Los reconocimientos fueron entregados por el padre Enerio Valerio, asesor espiritual del MCC; Víctor Filpo, presidente del Secretariado, y Ángela Rodríguez, vicepresidenta.
Durante el encuentro también se rindió un homenaje póstumo a destacados cursillistas que dejaron una huella imborrable en la historia del Movimiento: el diácono Faustino de Jesús Ramos Arias, Tino, Milagros Estévez, y Manuel Cepeda. Sus vidas fueron recordadas como testimonio de fidelidad al Evangelio y de amor a la misión del MCC, Estos reconocimientos fueron recibidos por sus familiares.



Rafael Collado, presidente del Secretariado Nacional del MCC, exhortó a los presentes a mantenerse fieles al carisma fundacional del Movimiento y a continuar anunciando a Cristo con alegría, compromiso y espíritu evangelizador, siguiendo el ejemplo de San Pablo.

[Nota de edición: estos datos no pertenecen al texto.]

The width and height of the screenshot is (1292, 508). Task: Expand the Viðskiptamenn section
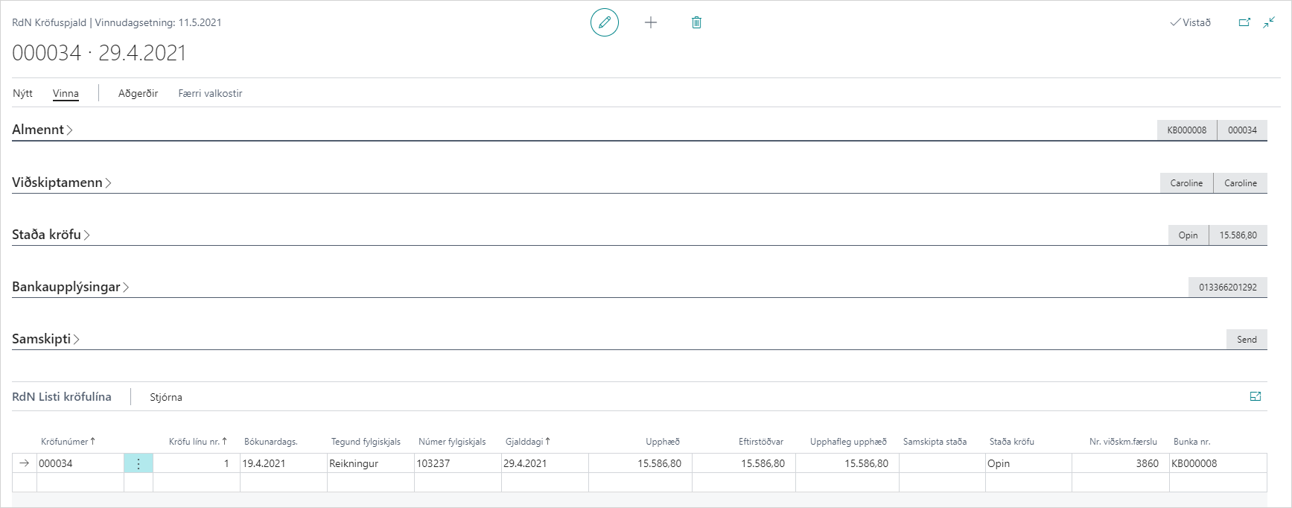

La parte artística contó con la participación de las danzarinas de la parroquia Santa Ana y un baile de las jóvenes cursillistas “The Color Dance” de la parroquia Santa Cecilia, de la Zona Pastoral de Nibaje.
La jornada estuvo marcada por momentos de oración, cantos, testimonios y reflexión.
La animación Litúrgica estuvo a cargo del coro Voces del Alma, de la parroquia Nuestra Señora de Guadalupe, de Los Salados, Santiago.

La Ultreya concluyó con la Santa Eucaristía, presidida por el padre Enerio Valerio, quien exhortó a los presentes a seguir el ejemplo de San Pablo, viviendo una fe firme, valiente y misionera, dispuestos a anunciar a Jesucristo con alegría y coherencia en todos los ámbitos de la vida.